Por exemplo, para avaliar a fiabilidade do estudo AndroCov – que, segundo o depoimento da secretária Mayra Pinheiro, fundamentou a criação do aplicativo –, os ministros poderiam investigar se ele foi publicado em revista científica qualificada. Em matéria recente da Folha de S. Paulo, os pesquisadores Sabine Righetti e Estevão Gamba revelaram que tal estudo foi publicado na revista The Cureus Journal of Medical Science, um periódico científico de questionável fiabilidade. A política de revisão expedita dos manuscritos submetidos tem sido questionada pela comunidade acadêmica internacional (aqui e aqui). De fato, constata-se que o artigo que apresentou o referido estudo teve o seu processo de revisão por pares iniciado e encerrado no mesmo dia.

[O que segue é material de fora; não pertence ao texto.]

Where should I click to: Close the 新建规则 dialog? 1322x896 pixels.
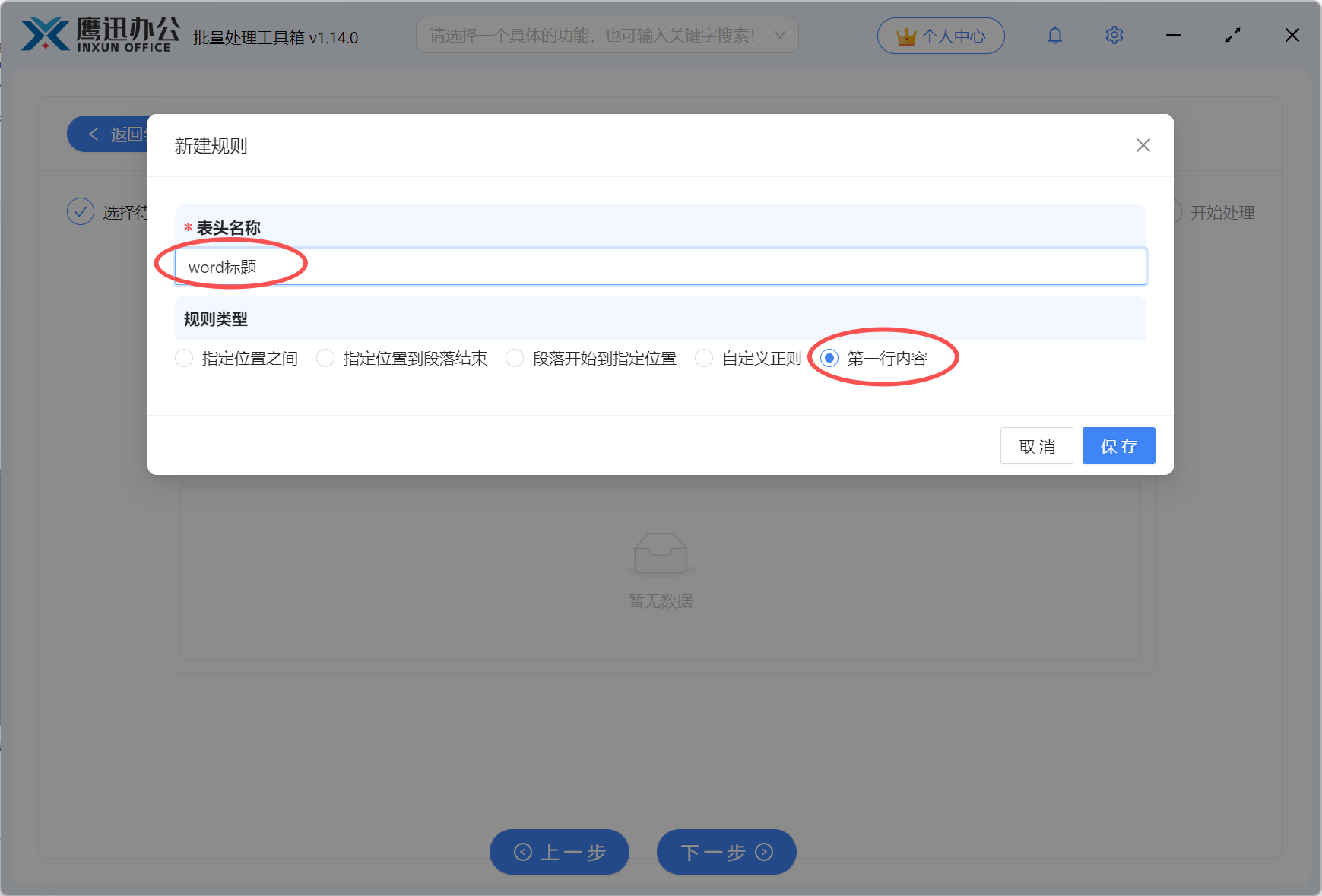(x=1143, y=145)
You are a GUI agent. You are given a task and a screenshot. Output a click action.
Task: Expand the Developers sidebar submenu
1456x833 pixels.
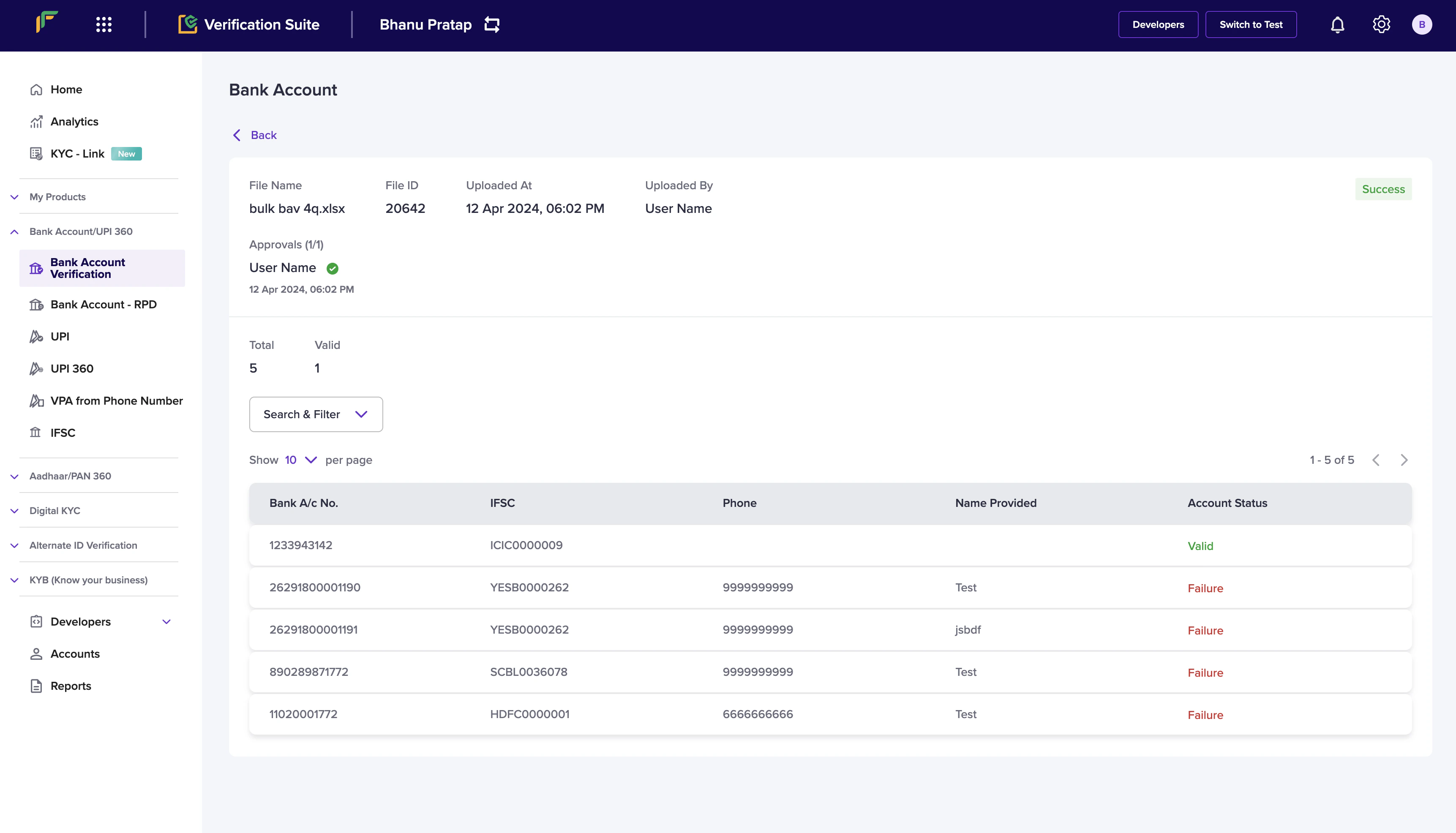166,622

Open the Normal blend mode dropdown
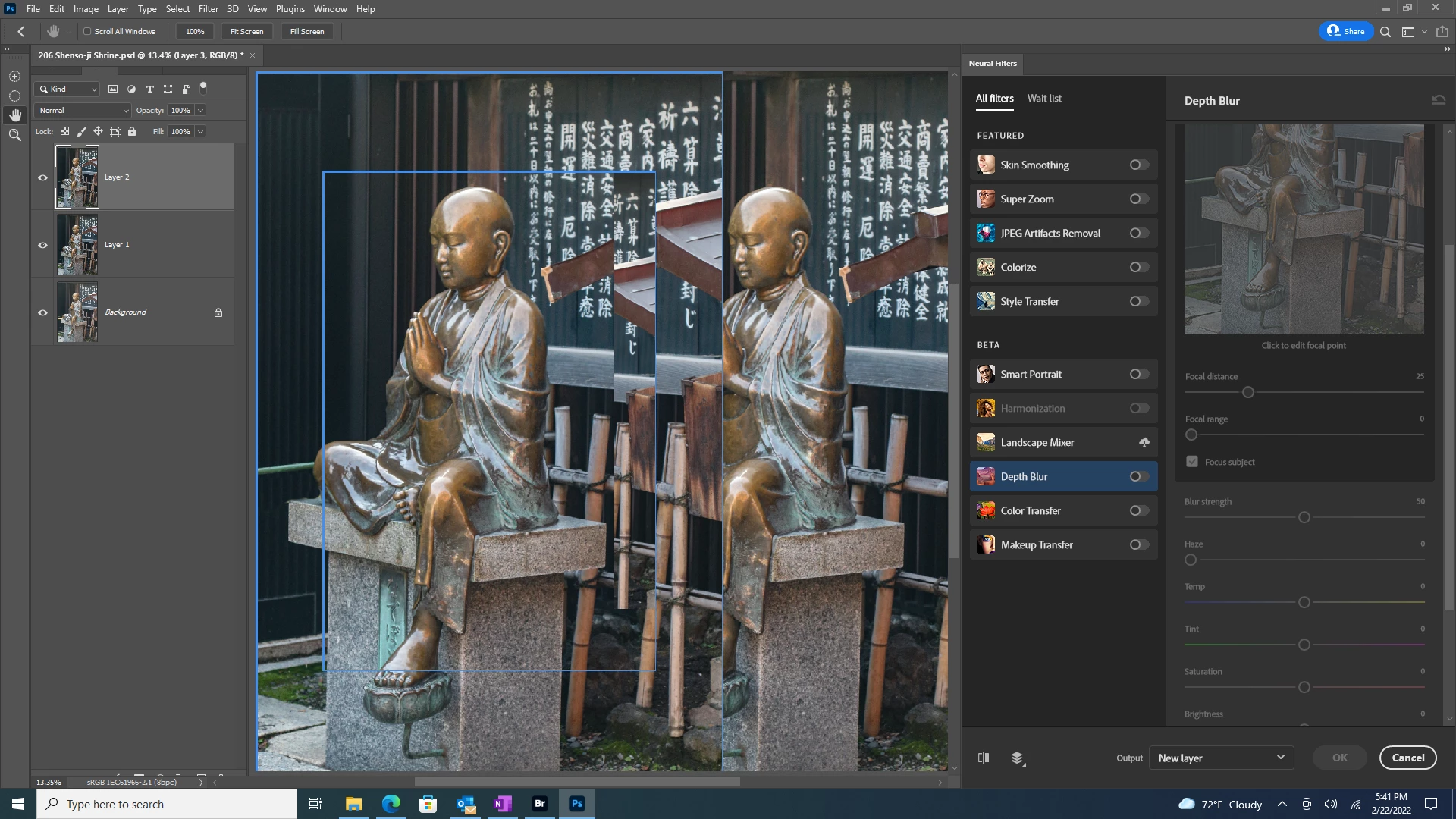[x=83, y=110]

Em referência à sua aceitação na comunidade acadêmica nacional, o periódico está classificado pelos avaliadores da área de Medicina I no estrato mais baixo do sistema Qualis Periódicos – o sistema da Coordenação de Aperfeiçoamento de Pessoal de Nível Superior (CAPES) que avalia a produção dos programas de pós-graduação no país. Ou seja, qualquer discente ou docente vinculado a programa de mestrado ou doutorado do país que venha a publicar artigo neste periódico receberá pontuação zero, não sendo contabilizada esta produção para fins de avaliação do seu programa.

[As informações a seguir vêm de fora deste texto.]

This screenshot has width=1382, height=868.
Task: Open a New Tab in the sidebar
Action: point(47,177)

Uma análise um pouco mais detida do artigo também causa preocupação. Tecnicamente, o AndroCov é um escore clínico para o diagnóstico da COVID-19 elaborado a partir de um estudo realizado majoritariamente por pesquisadores nacionais, vinculados a institutos privados e universidades. O objetivo do estudo é permitir o tratamento da COVID-19 em estágio inicial, “quando drogas com potencial atividade antiviral poderiam demonstrar eficácia e evitar a progressão para estágios mais severos”. As referências que os autores oferecem para tais drogas com potencial antiviral – basicamente, nitazoxanide, hidroxicloroquina e ivermectina – são manuscritos relacionados aos ensaios por eles realizados e publicados em plataformas de preprint, que divulgam estudos não revisados por pares.

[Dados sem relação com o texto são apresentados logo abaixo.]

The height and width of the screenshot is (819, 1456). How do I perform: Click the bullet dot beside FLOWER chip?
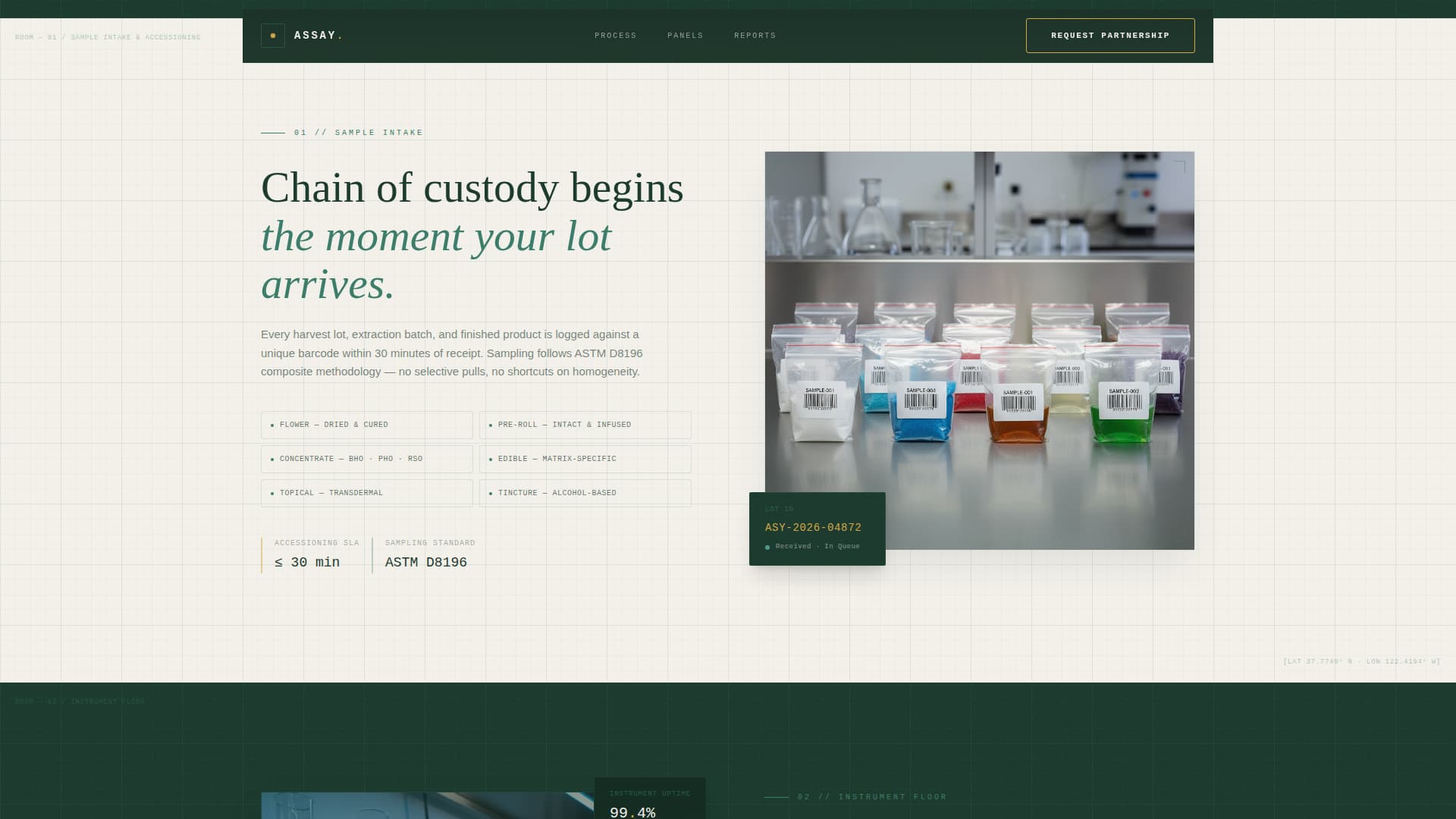(273, 425)
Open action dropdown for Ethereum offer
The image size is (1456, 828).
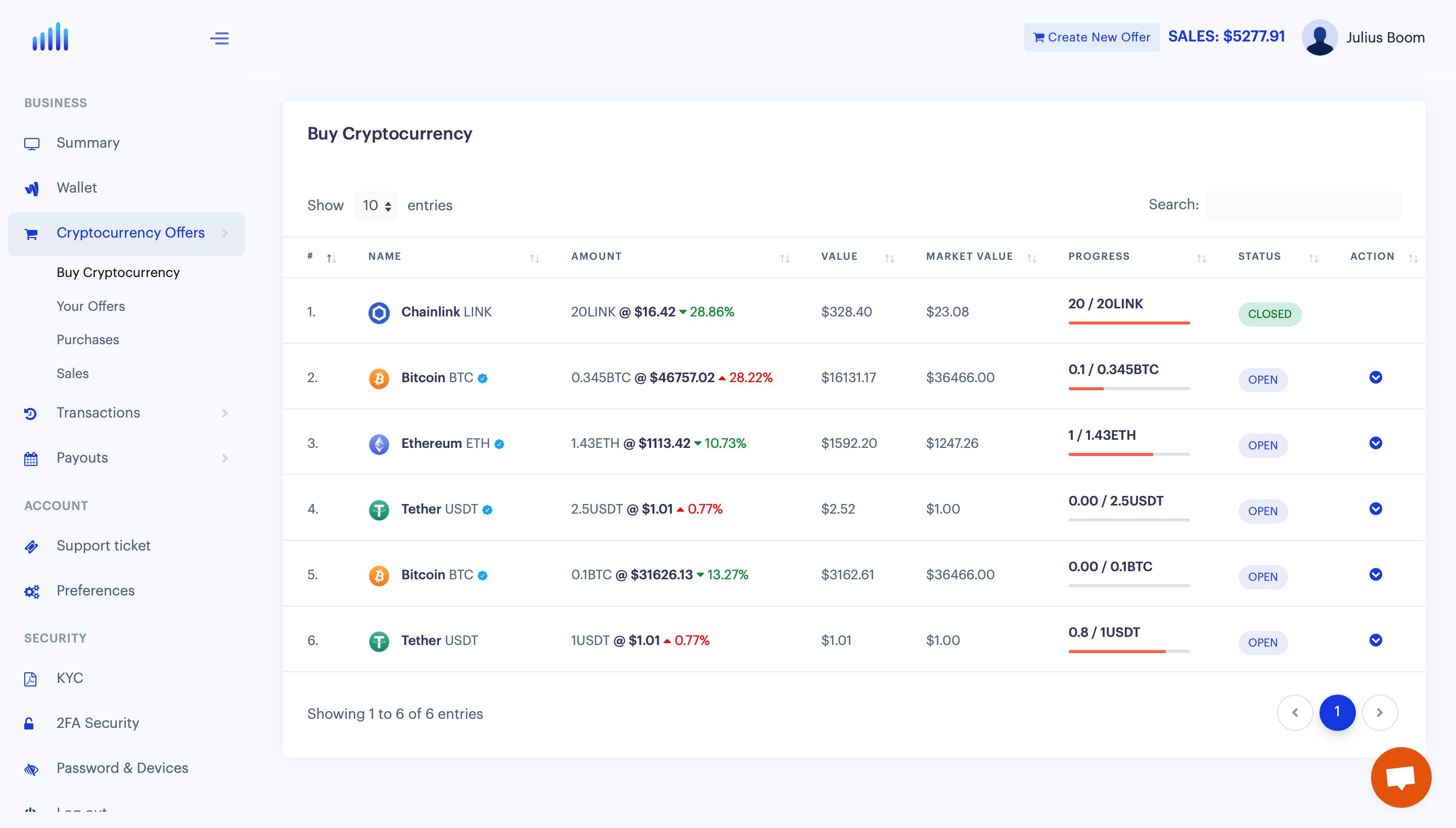click(1375, 443)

A crítica que se faz ao precedente do Supremo é a suposição de que o teste para saber se a política pública está baseada em evidências científicas possa ser pensado de forma atomística. O consenso de entidade técnica ou científica pode não ser idôneo para isoladamente cumprir esta função. É preciso ir além: buscar saber como o consenso foi efetivamente obtido; verificar se outras entidades reconhecidas possuem a mesma opinião; verificar se a posição está fundamentada em estudos publicados em revistas qualificadas e reconhecidas na comunidade científica, que contam com adequado processo de revisão por pares; investigar se há conflito de interesses; etc.
Além disso, não se pode esquecer que o Supremo dispõe de mecanismos institucionais para consultar experts no assunto – como é o caso das audiências públicas. Estudos sugerem que o processo de testemunhar debates entre especialistas é útil para que tomadores de decisão leigos possam determinar quem possui “superioridade dialética”. Logo, é fundamental que tais audiências possibilitem o efetivo debate entre os experts, como parece ser a atual tendência no Supremo.
Certamente, o Supremo avançou na matéria quando considerou que a não-observância de normas e critérios estabelecidos por entidade reconhecida pode levar à responsabilização dos agentes públicos por erro grosseiro. Contudo, a Corte poderia ter avançado na estipulação de um conjunto de indicadores cuja não-satisfação poderia justificar o controle científico das políticas públicas por parte do Poder Judiciário.
Rachel Herdy é Professora da Faculdade Nacional de Direito da Universidade Federal do Rio de Janeiro e lidera o Grupo de Pesquisa sobre Epistemologia Aplicada aos Tribunais (GREAT). Artigo publicado originalmente no site Jota. Reproduzido com permissão da autora.